◆ **TASK INSTRUCTIONS**: Would you quote every entry exactly, dropping only the pictures?

Stored records
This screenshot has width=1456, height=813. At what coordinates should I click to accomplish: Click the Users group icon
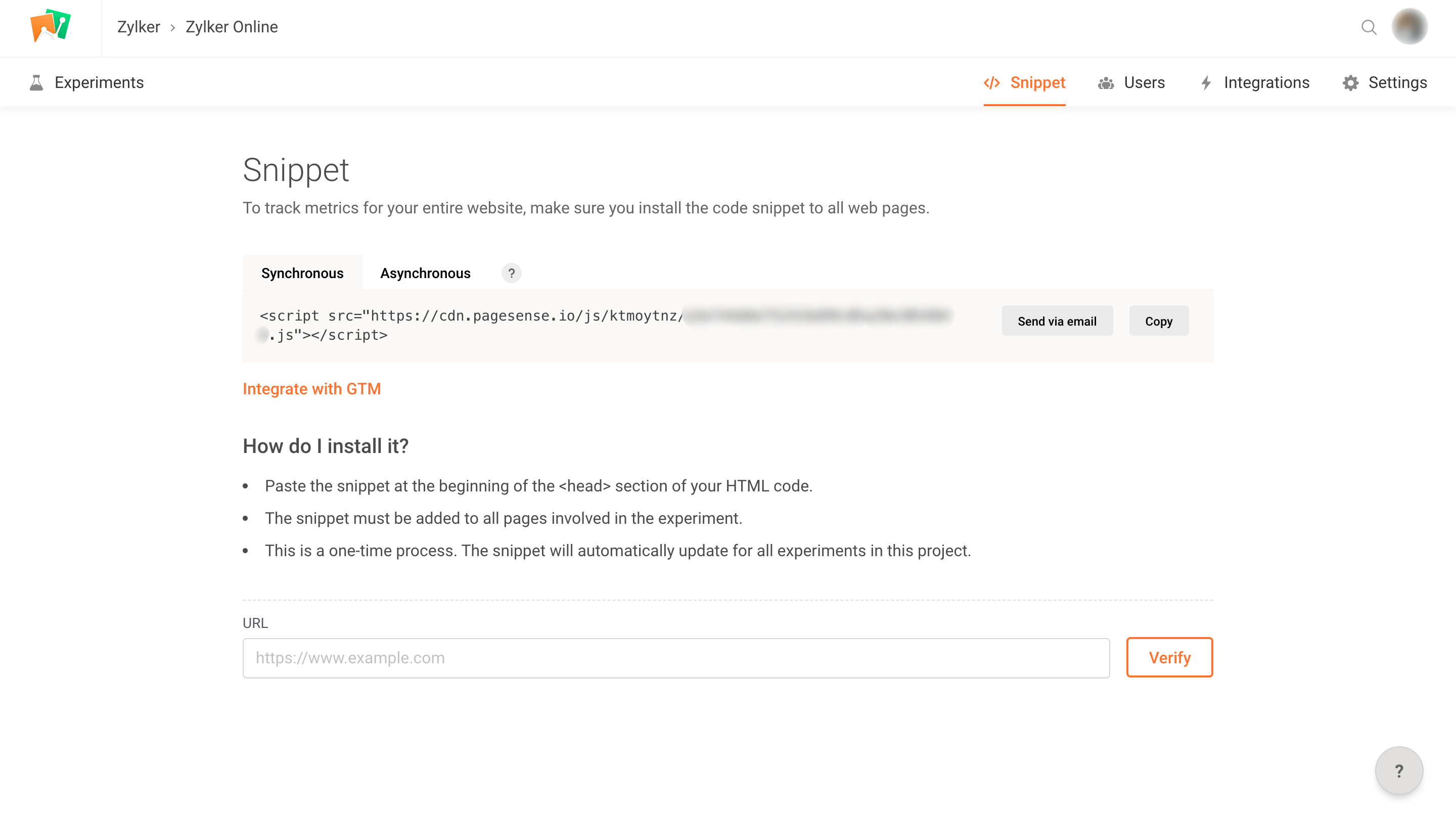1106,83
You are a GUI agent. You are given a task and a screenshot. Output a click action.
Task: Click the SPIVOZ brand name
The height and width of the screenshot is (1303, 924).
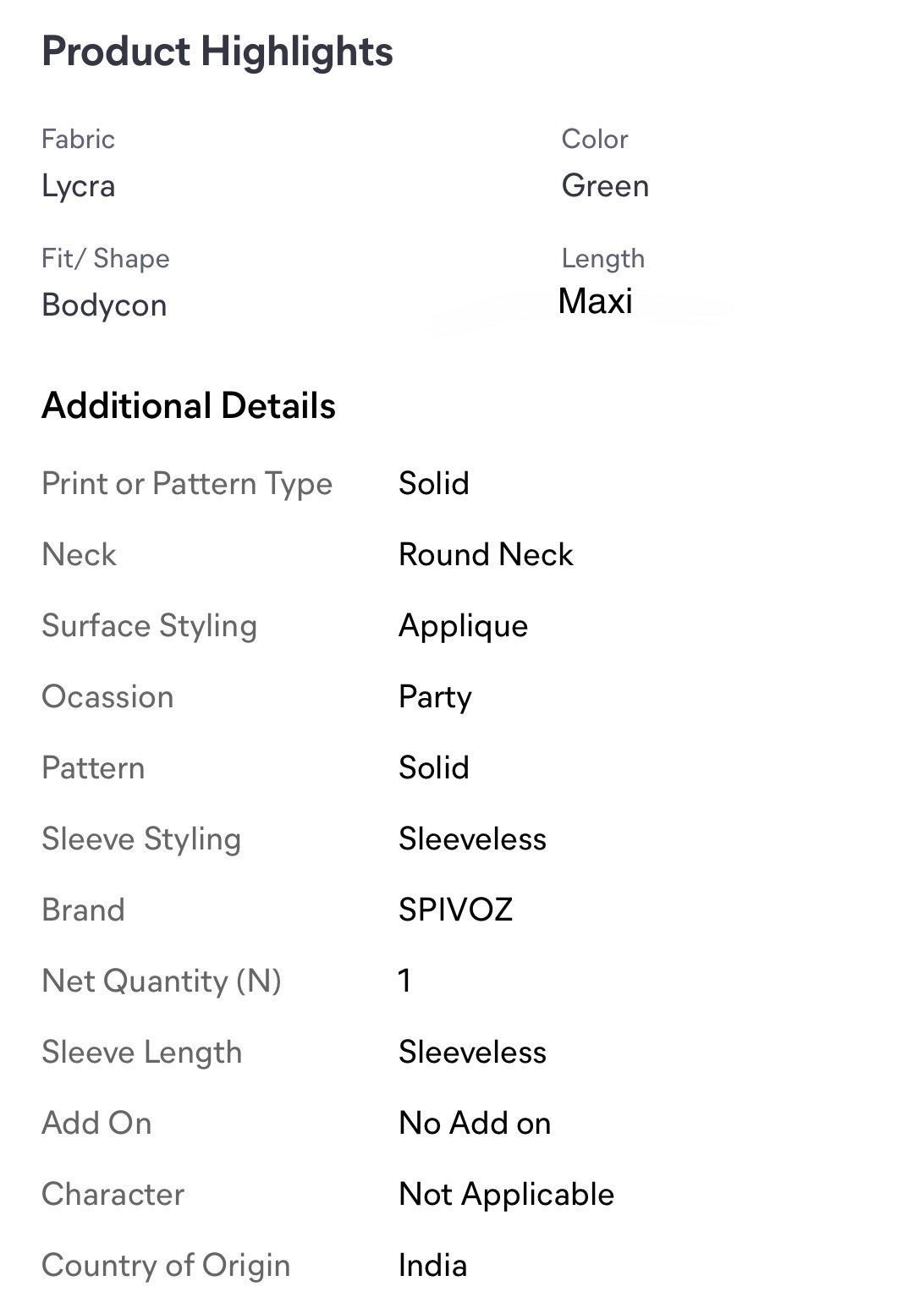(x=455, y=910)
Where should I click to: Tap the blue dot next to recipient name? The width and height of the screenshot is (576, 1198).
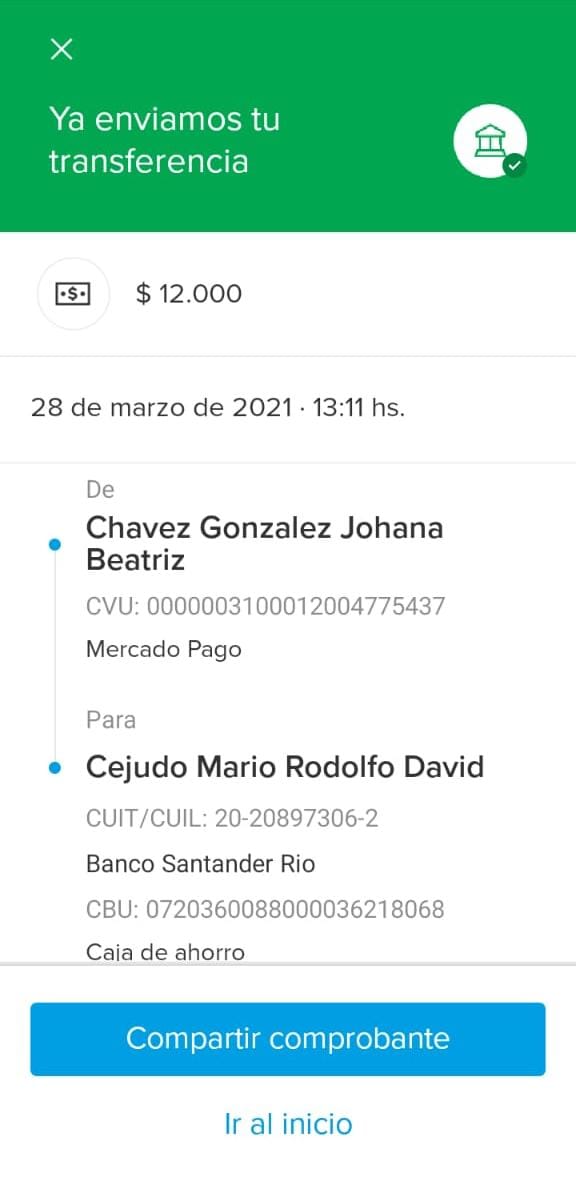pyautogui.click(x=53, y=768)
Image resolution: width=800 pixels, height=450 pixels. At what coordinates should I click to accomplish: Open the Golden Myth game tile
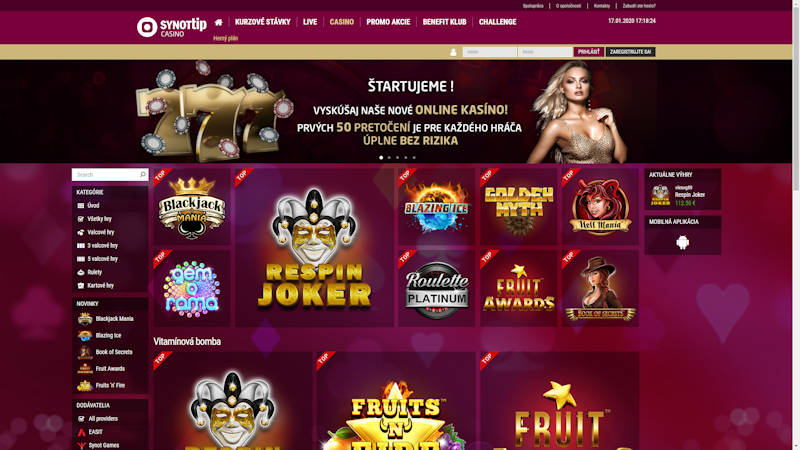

◆ **ANSWER BOX**:
This screenshot has width=1456, height=813. At what coordinates should I click to accomplish: Click the Users group icon
1106,83
You are a GUI agent. You are given a task and a screenshot. Output a click action.
Task: Click the SPIVOZ brand name
The height and width of the screenshot is (1303, 924).
(x=455, y=910)
Where should I click to: Tap the blue dot next to recipient name? The width and height of the screenshot is (576, 1198).
pyautogui.click(x=53, y=768)
Image resolution: width=800 pixels, height=450 pixels. At what coordinates should I click to accomplish: Open the Golden Myth game tile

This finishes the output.